# Village older than 'Henge...



## RAXL (Jul 9, 2004)

Quarry yields homes older than Stonehenge 
Saturday, 5 November, 2005 
Archaeologists have for the first time unearthed the homes of Neolithic henge builders, in a set of dwellings, some older than Stonehenge, excavated from a Northumberland quarry. The two settlement sites, each about the size of a football pitch and probably inhabited by a few related families, are dated to between 4,000BC and 3,000BC. The remains of the modest buildings are among the most extensive Neolithic dwellings ever found in Britain. The site is near the village of Milfield, in an area with a rich archaeological history, dominated by the enormous Yeavering Bell hill fort, built 1,000 years after the huts and henges on the plain below. The dwellings are surrounded by timber and earth bank henges so close in date it is assumed they must have been built by the same people. 

The Neolithic Britons left some of the most spectacular prehistoric monuments in the world, but there have been only scraps of evidence showing where and how they lived. House sites are so rare that some archaeologists believe most people lived a semi-nomadic existence. "Neolithic habitation sites are as rare as hens' teeth anyway, but this is the first time we have found them in association with henge sites," David Miles, chief archaeologist at English Heritage, said yesterday.


----------



## phantasmagoria (Nov 10, 2005)

I love history and all stuff relating to it. Especially ancient human civilizations. This is awesome.


----------

*Record list:*
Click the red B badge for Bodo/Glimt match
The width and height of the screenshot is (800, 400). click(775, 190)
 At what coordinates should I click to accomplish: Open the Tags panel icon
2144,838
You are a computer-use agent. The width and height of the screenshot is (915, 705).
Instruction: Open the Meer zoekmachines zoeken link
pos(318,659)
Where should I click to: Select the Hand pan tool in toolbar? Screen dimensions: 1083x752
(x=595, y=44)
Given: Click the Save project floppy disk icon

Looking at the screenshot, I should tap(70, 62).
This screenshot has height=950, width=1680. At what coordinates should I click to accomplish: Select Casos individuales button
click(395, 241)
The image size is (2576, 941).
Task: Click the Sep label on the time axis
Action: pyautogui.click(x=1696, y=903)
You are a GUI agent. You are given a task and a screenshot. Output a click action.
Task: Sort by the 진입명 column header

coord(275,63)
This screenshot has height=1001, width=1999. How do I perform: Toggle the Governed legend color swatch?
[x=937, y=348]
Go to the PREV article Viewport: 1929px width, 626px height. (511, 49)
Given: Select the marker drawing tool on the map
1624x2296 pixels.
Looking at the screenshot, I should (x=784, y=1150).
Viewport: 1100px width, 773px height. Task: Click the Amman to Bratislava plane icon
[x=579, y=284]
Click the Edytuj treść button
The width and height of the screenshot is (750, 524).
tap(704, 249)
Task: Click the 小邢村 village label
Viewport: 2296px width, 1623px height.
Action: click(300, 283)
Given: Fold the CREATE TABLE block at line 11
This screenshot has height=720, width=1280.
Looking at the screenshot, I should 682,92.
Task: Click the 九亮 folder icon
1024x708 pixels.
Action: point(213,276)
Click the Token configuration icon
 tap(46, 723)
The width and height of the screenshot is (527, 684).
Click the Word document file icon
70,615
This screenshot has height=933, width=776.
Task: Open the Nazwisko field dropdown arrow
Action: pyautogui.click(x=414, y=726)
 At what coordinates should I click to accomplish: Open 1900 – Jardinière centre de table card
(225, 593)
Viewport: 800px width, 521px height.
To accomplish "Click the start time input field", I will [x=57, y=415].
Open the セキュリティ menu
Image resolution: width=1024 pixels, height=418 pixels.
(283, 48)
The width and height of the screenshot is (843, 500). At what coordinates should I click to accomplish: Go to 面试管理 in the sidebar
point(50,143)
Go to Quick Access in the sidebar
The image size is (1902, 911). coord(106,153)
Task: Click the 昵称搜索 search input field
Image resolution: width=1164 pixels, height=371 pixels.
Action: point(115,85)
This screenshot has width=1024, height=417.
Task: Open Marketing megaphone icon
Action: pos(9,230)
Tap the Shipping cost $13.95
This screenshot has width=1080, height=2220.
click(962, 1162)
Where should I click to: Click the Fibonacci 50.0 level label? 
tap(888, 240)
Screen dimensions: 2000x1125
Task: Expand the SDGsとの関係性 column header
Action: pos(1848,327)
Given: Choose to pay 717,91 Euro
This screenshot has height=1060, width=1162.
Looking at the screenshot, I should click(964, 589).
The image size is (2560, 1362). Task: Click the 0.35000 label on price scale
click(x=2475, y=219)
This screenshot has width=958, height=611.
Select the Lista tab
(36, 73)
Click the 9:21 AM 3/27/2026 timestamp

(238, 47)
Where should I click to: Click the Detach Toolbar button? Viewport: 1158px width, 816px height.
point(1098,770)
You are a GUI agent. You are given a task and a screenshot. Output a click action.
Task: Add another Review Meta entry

*Written request:*
In the Milfield thread, why is it assumed that the dwellings and the surrounding henges were built by the same people? Rely only on the Milfield thread, not on the material.

*Written response:*
The timber and earth bank henges around the dwellings are so close to them in date that the same people are assumed to have built both.